For Immediate Release:
May 30, 2023
Nicole Meyer 202-483-7382
Fort Lauderdale, Fla. – Because Whole Foods is selling coconut milk from Thailand—including through its own 365 by Whole Foods Market brand—even though PETA Asia investigations have revealed that monkeys in that country are caged, kept in isolation, chained for life, and trained through fear of punishment to pick coconuts, PETA “monkeys” will dump wheelbarrows full of humanely picked coconuts outside a Whole Foods store in Fort Lauderdale, near the Whole Foods Southeast regional office, as part of a new international campaign against the company. The action follows PETA’s successful campaign against HelloFresh, which has now confirmed that Thai coconut milk will be out of its meal-kit service by this summer.

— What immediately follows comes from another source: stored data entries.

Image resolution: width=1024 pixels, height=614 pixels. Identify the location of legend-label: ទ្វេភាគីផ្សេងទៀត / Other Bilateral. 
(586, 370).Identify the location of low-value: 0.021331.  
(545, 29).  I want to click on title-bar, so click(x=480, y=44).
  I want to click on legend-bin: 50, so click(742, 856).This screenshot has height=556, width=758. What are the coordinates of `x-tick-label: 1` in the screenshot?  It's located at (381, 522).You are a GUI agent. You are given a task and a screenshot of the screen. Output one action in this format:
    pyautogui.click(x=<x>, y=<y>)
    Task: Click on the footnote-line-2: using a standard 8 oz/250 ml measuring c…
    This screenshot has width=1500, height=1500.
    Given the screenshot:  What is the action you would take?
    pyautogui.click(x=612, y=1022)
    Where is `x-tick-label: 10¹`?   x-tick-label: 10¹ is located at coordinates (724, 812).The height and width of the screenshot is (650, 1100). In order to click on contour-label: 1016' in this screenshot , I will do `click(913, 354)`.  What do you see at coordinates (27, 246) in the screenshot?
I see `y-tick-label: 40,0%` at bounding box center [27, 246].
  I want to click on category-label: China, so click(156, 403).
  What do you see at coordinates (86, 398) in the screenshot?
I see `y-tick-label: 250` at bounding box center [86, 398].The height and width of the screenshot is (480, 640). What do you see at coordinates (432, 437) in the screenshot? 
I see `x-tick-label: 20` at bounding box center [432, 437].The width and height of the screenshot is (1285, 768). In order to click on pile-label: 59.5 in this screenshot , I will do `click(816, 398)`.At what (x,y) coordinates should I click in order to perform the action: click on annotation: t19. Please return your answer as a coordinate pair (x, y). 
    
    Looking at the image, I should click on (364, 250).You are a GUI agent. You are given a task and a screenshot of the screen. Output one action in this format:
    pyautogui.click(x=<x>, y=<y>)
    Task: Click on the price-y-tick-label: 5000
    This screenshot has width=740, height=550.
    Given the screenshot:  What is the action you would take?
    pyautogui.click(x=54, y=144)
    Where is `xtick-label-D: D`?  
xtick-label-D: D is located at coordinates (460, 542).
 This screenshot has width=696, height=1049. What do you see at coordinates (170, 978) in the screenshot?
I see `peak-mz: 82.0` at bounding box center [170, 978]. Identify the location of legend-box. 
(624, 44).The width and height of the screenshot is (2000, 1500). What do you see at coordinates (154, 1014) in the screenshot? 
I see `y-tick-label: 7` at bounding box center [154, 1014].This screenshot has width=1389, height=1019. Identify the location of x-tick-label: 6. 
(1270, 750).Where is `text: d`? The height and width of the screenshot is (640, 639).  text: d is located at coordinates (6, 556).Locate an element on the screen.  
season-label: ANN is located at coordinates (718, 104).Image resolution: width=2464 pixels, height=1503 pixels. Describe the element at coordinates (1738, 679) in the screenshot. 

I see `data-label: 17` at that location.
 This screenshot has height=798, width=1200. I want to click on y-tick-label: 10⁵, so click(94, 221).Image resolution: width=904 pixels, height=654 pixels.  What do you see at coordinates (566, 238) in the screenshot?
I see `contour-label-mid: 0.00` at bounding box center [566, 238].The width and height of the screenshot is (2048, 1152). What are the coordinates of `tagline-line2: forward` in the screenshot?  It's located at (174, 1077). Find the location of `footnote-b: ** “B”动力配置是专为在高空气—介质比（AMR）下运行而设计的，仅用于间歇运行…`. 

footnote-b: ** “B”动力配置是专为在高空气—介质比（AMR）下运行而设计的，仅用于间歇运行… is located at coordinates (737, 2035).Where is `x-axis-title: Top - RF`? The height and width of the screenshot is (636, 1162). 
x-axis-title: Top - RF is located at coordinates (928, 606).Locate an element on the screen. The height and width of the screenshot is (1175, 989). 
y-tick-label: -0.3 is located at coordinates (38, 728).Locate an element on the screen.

When: Thursday, June 1, 12 noon
Where: Outside Whole Foods, 501 S.E. 17th St., at the intersection of S.E. 17th Street and U.S. Route 1, Fort Lauderdale
Many monkeys used in Thailand’s coconut-picking industry are taken from their natural forest homes when they’re babies. Handlers put metal collars and leashes on them and sometimes remove their canine teeth so they can’t defend themselves. PETA Asia’s investigative footage shows trainers striking them, dangling them by their necks, and whipping them. Because the industry and the Thai government lie about and deceive consumers about their systemic reliance on monkey labor, it’s impossible to guarantee that any coconut milk from Thailand is cruelty-free.
“Whole Foods knows that Thailand’s forced monkey labor is a damnable business, yet it’s profiting off these suffering primates by obtaining coconut milk from that country,” says PETA Executive Vice President Tracy Reiman. “PETA is calling on Whole Foods to take a whole lot of cruelty off its shelves by selling canned coconut milk only from countries like India, Indonesia, and the Philippines, where monkey labor isn’t used.”
PETA—whose motto reads, in part, that “animals are not ours to abuse in any way”—opposes speciesism, a human-supremacist worldview.